TitleFrom Leonardo to StabFem: the long story of path instability of rising bubbles made short

Prof. Jacques Magnaudet
Biography
Jacques Magnaudet is a Senior Researcher at CNRS, working at IMFT in Toulouse, France. His research focuses on several aspects of hydrodynamics and turbulence in two-phase flows and inhomogeneous fluids. He has long been fascinated by the complex motion of rigid and deformable objects in fluids, be they particles, drops, bubbles or living organisms. Using or developing asymptotic models, numerical codes and simple experiments, he has contributed at a better understanding and prediction of the hydrodynamic loads acting on these bodies when they move in non-uniform or time-dependent flows, and at elucidating the entangled mechanisms leading to their path instability when their motion is gravity- or buoyancy-driven.

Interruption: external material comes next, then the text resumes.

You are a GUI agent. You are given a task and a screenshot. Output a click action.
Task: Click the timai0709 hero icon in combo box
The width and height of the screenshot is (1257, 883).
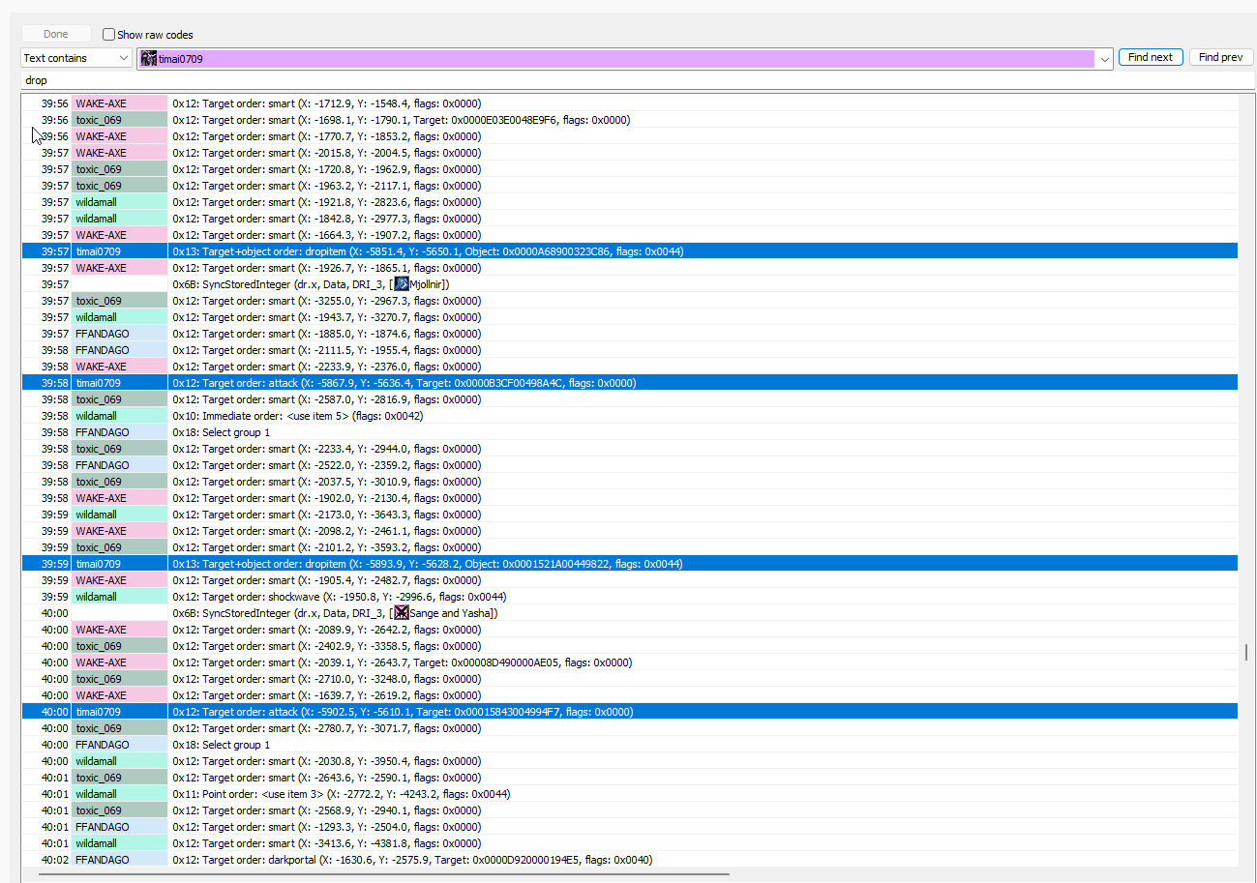[x=149, y=59]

He is an associate editor of the Journal of Fluid Mechanics and currently serves as secretary general of EUROMECH, the European Mechanics Society.
Abstract
This talk offers an opportunity to review the most significant advances achieved over the last three decades in our understanding of the path instability phenomenon affecting millimeter-sized gas bubbles rising in low- or medium-viscosity fluids. Based on predictions of fully-resolved numerical simulations and global linear stability analyses, and comparisons with reference experiments, it is shown how wake instability, dynamical coupling between the bubble and fluid through the constant-force and zero-torque constraints, and bubble deformability interplay in the genesis of this intriguing phenomenon.